◆ **What is asked**
- a) In the disinhibition excerpt, what does the flip & blip game use as triggers to present scenarios to the players?
- b) From the disinhibition excerpt, quote the passage starting with "We will convince" and going on through "away with it.".

◆ **Selected extract**
Loosening of the self is a safe idea. The ideal is to have no cognisance of one’s identity. The network converts you into an IP - an anonymous VPN blurs your IP, nobody knows who you are. Behaviours found in the online community show that there are several aspects of blurring in identity and the presentation of information.

Harnessing disinhibition

Disinhibition is not necessarily rendered as a condition of the external ecosystem (physical and virtual ecosystems). It has more to do with the actor’s persona and how she has framed and declared her persona. What is the pitch of the actor’s voice? What does it say? What kind of response becomes necessary?

The opportunity for denial emerges from the confidence gained from play. If random social play does not cause huge rescissions of norms and contracts already in place, its extension to become a fundamental behavioural pattern changes nothing.

We will convince you that when we step on your toes and snap back at you in response to your idiotic and subservient social conduct, we are just playing. And if you accept it, then we can tell you the harshest and most unpleasant truth about you on your face and get away with it.
flip & blip

Surfatial designed a conversation game called flip & blip [A2] which has the objective of enhancing empathy and sociability, via role play and assuming personas. The purpose of role-play is to help people step put of themselves and play out situations through alternate lenses. In any situation, how does another feel? [B8] We are either intuitive, or we are clueless. This game opens up the space between. It uses question cards and persona cards as triggers to present scenarios to the players. The goal was to have a conversation while wearing a persona, and then to have the same conversation while being oneself. The players then reflected on the occurrence of any shifts in perspective during this process [B9].

◆ **Given information**
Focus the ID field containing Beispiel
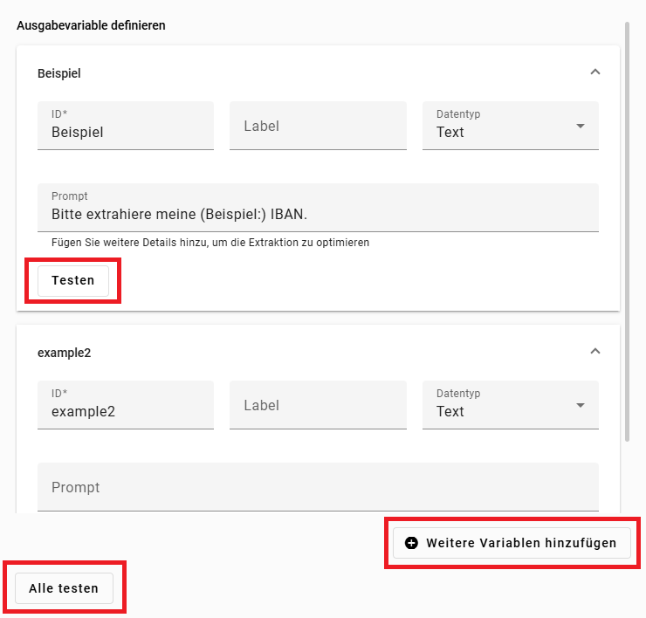 click(125, 126)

◆ **Solutions to the exercise**
- a) Question cards and persona cards.

- b)
We will convince you that when we step on your toes and snap back at you in response to your idiotic and subservient social conduct, we are just playing. And if you accept it, then we can tell you the harshest and most unpleasant truth about you on your face and get away with it.